Recurring auto services continue to see heavy investment as investors seek recurring revenue models that are less vulnerable to economic headwinds.
Eagle Dealer Partner
Focused on growth
With many companies across the automotive industry facing an uncertain climate, it will be crucial for dealmakers to identify resilient targets that not only withstand short-term macroeconomic challenges, but also have the potential to lead the industry towards an inevitably disruptive trajectory, technology-oriented future.
For Eagle Merchant’s Taylor, the auto collision room does just that. “We believe that the adoption of advanced technology in automobiles is still in its infancy and will continue to increase rapidly in the future – which will only grow the collision repair market as the repair of parts increasingly complex and expensive,” he says. In addition, the further development of the industry will also open up further opportunities for automotive investors beyond accident repair. “The rapid growth of electric vehicles offers companies an opportunity to find niches that haven’t existed in the past, with a real first-mover advantage for those who can get in early.”

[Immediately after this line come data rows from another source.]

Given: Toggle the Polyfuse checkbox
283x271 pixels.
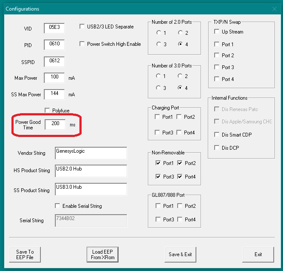Looking at the screenshot, I should (x=48, y=110).
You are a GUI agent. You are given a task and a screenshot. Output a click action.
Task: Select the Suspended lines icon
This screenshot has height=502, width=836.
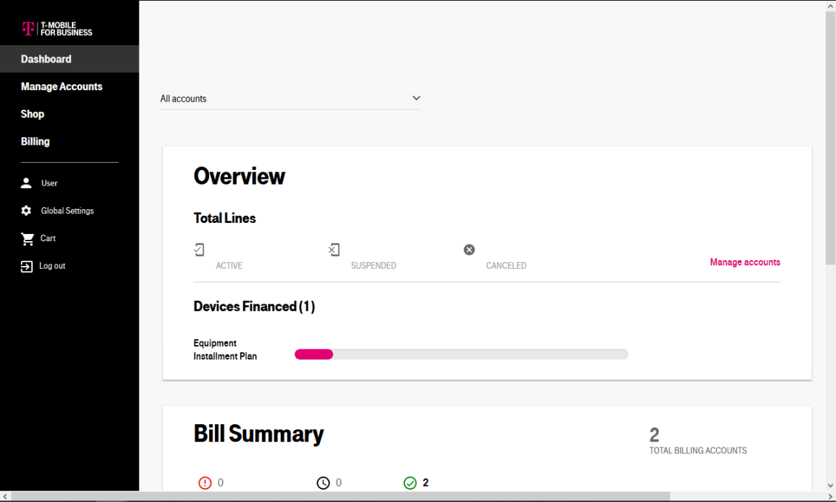334,249
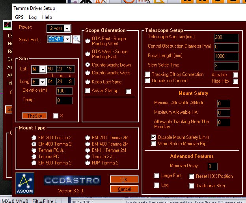Select EM-200 Temma 2 mount type
Screen dimensions: 246x203
click(34, 138)
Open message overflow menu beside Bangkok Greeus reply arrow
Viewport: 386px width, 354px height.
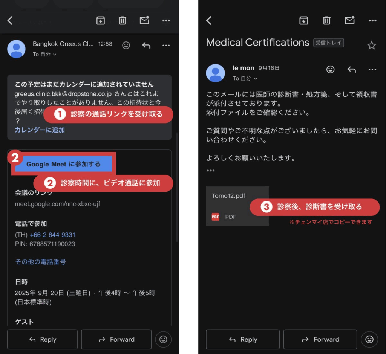pos(166,46)
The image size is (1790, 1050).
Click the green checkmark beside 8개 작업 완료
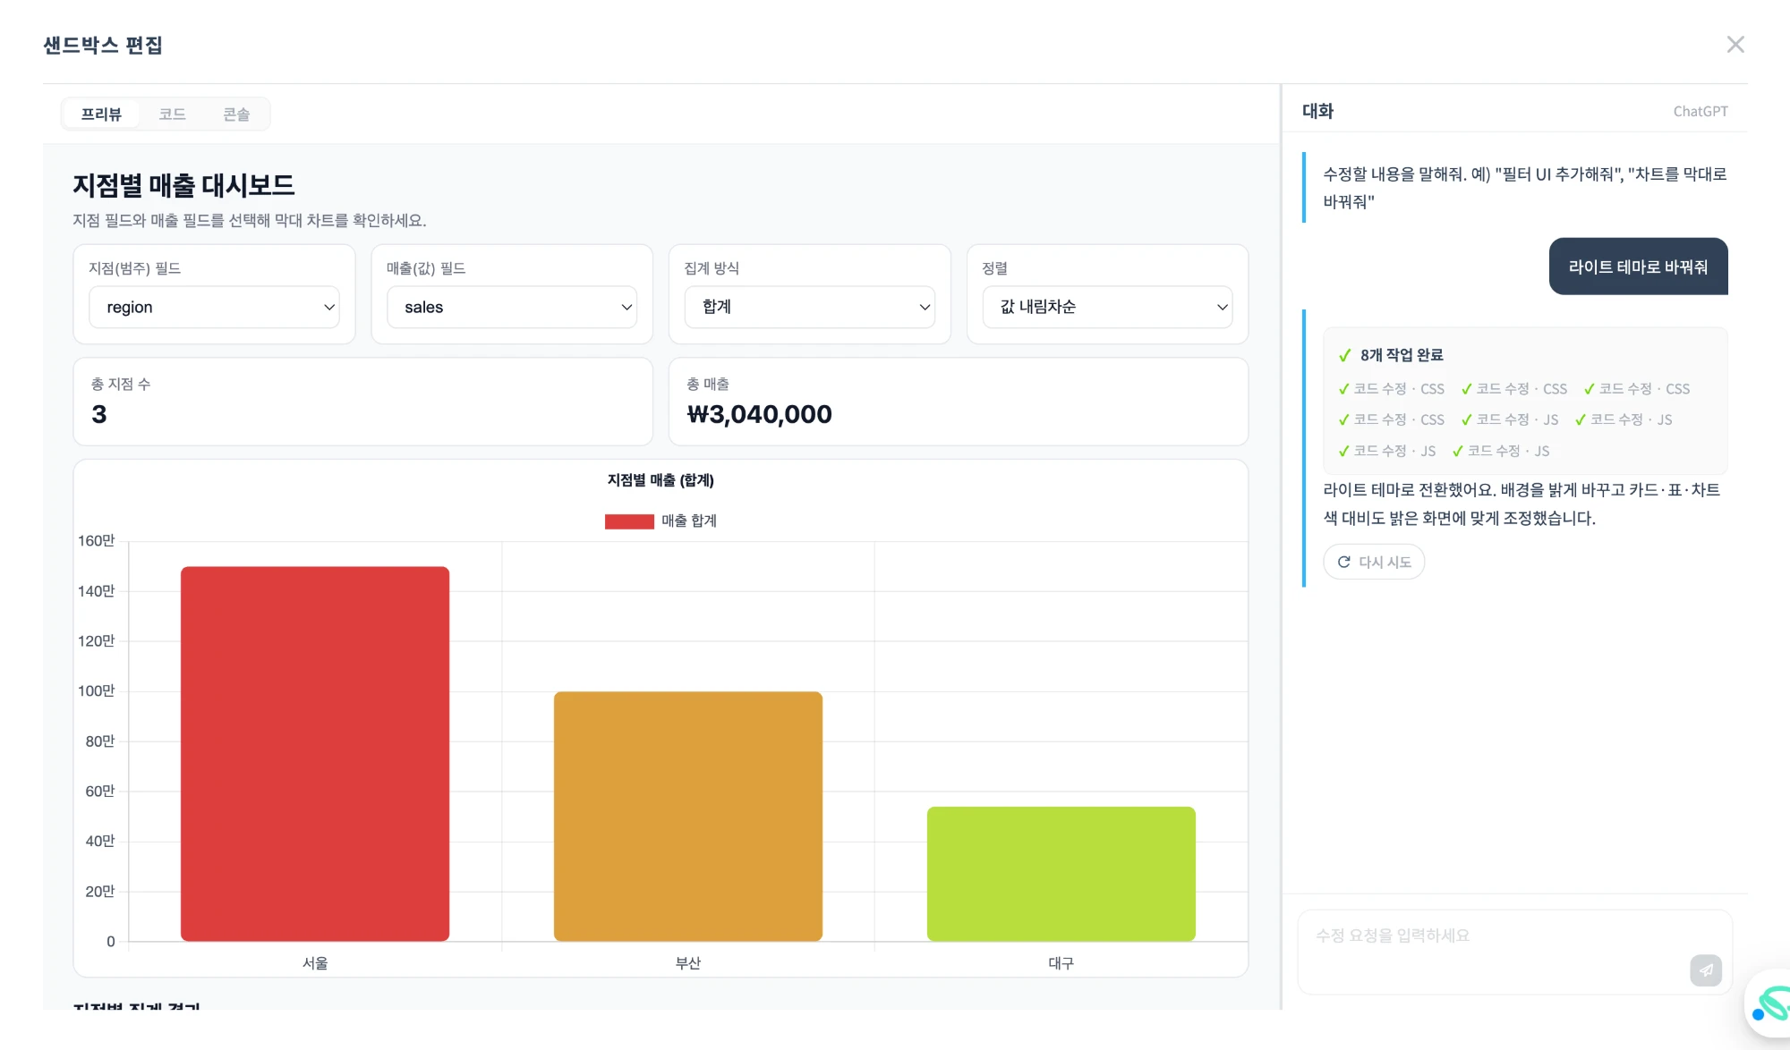click(x=1344, y=355)
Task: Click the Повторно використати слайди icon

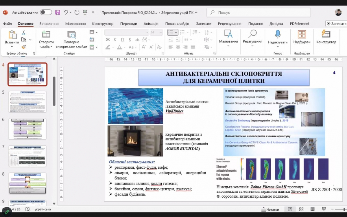Action: click(71, 34)
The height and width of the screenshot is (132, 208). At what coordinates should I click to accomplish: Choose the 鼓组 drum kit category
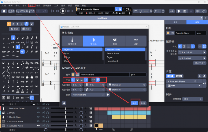click(x=115, y=41)
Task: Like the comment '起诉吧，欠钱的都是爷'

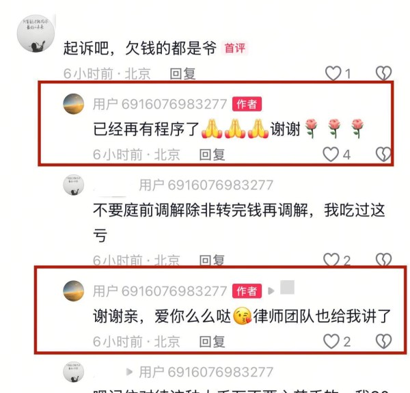Action: (x=333, y=73)
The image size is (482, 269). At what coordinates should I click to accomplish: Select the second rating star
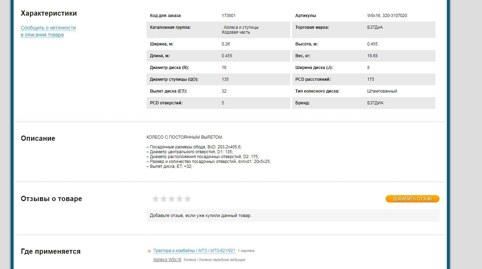(164, 199)
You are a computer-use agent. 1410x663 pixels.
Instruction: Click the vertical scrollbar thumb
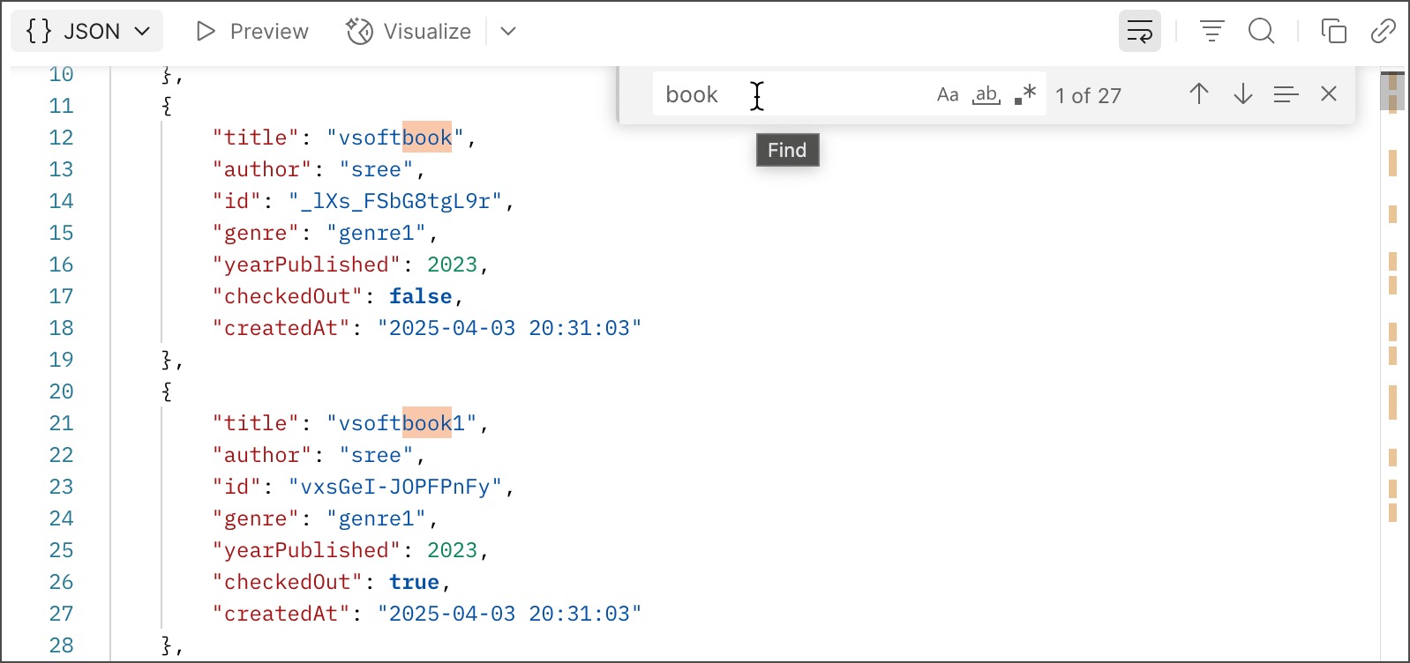(x=1392, y=92)
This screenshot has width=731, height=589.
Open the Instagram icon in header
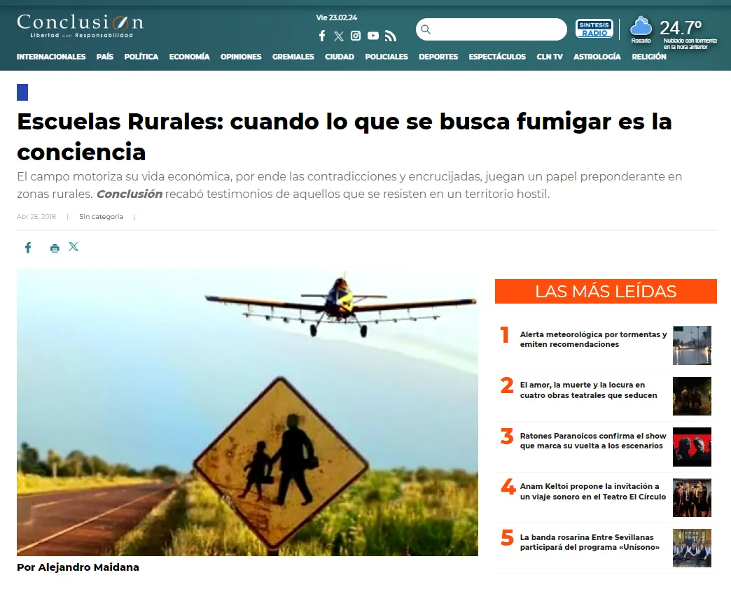coord(356,36)
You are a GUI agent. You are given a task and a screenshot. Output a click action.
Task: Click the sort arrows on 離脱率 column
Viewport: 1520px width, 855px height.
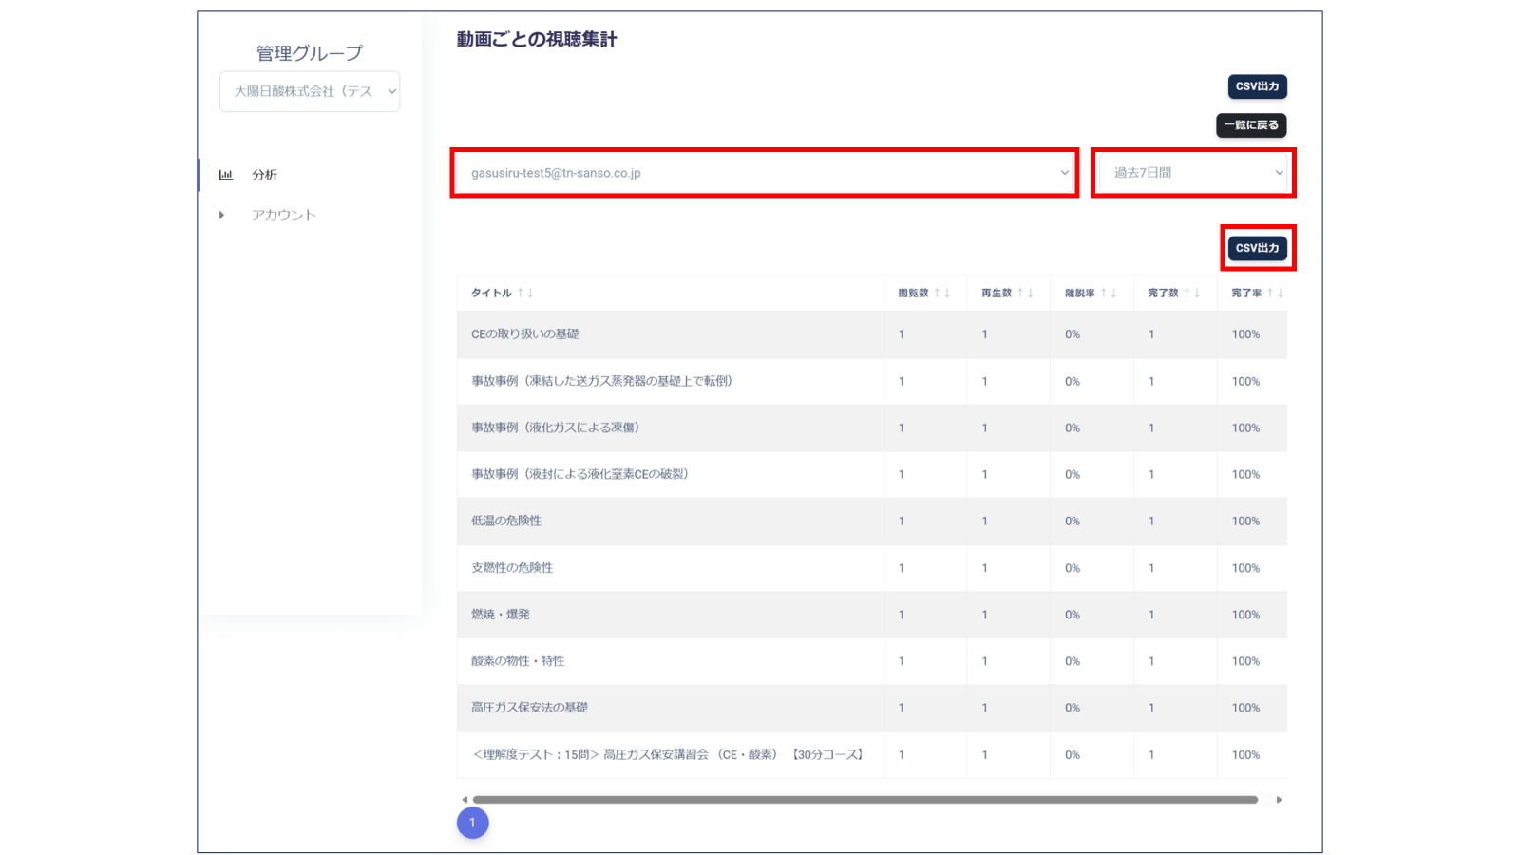1111,293
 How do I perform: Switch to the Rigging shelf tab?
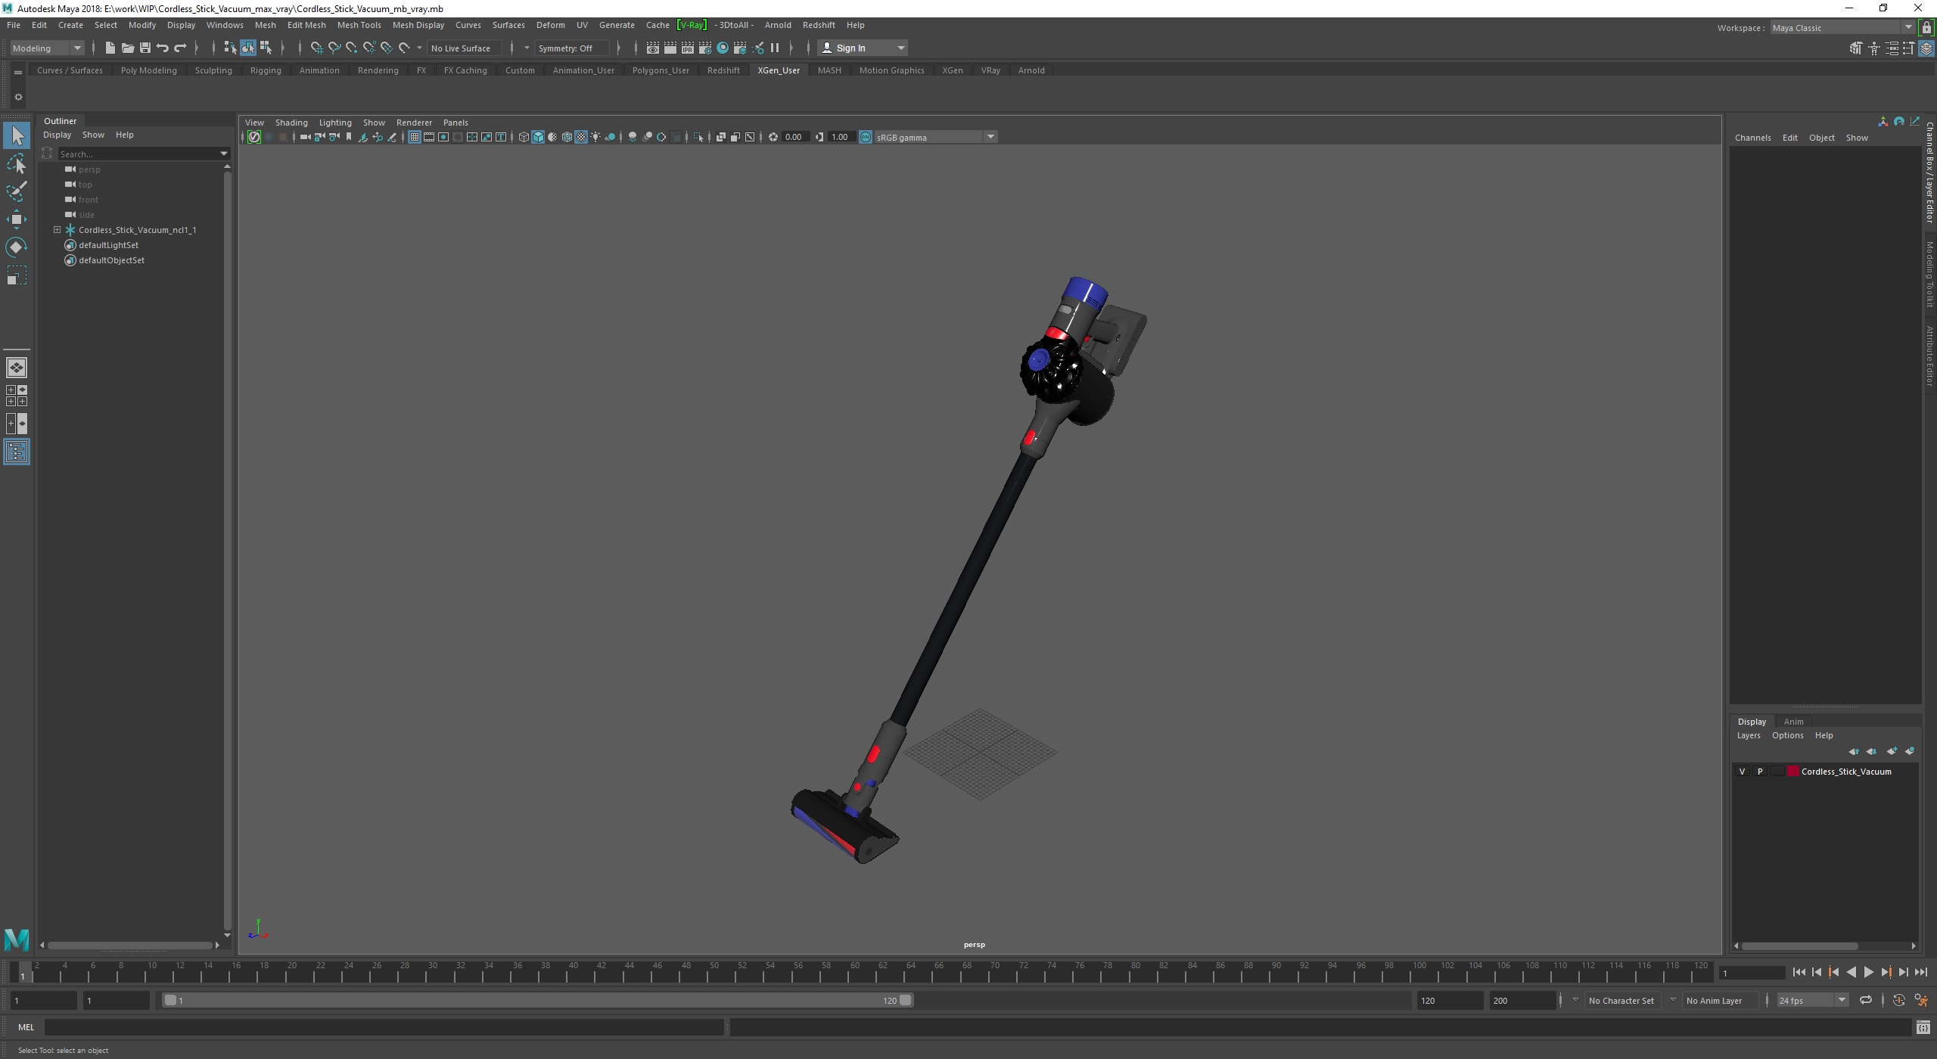(266, 70)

Dealmakers are already identifying these niches. For example, in May, Clearlake Capital Group acquired automotive aftermarket manufacturer BBB Industries. Experts say the aftermarket can be a solid investment given the uncertainty surrounding new vehicle sales, and BBB’s emphasis on electric vehicles and extending the life cycle of EV batteries also positions the business to benefit from the changes ahead across the industry benefit.
It’s this upcoming industry development that PNC’s Vanderpool is bullish about. Market segments such as battery life innovations and the development of improved vehicle safety show promise, he says, and these innovators will need capital and infrastructure to support their efforts.
“While there are challenges, there aren’t all downsides,” he says. “There are many opportunities out there. There’s some amazing technology coming out.”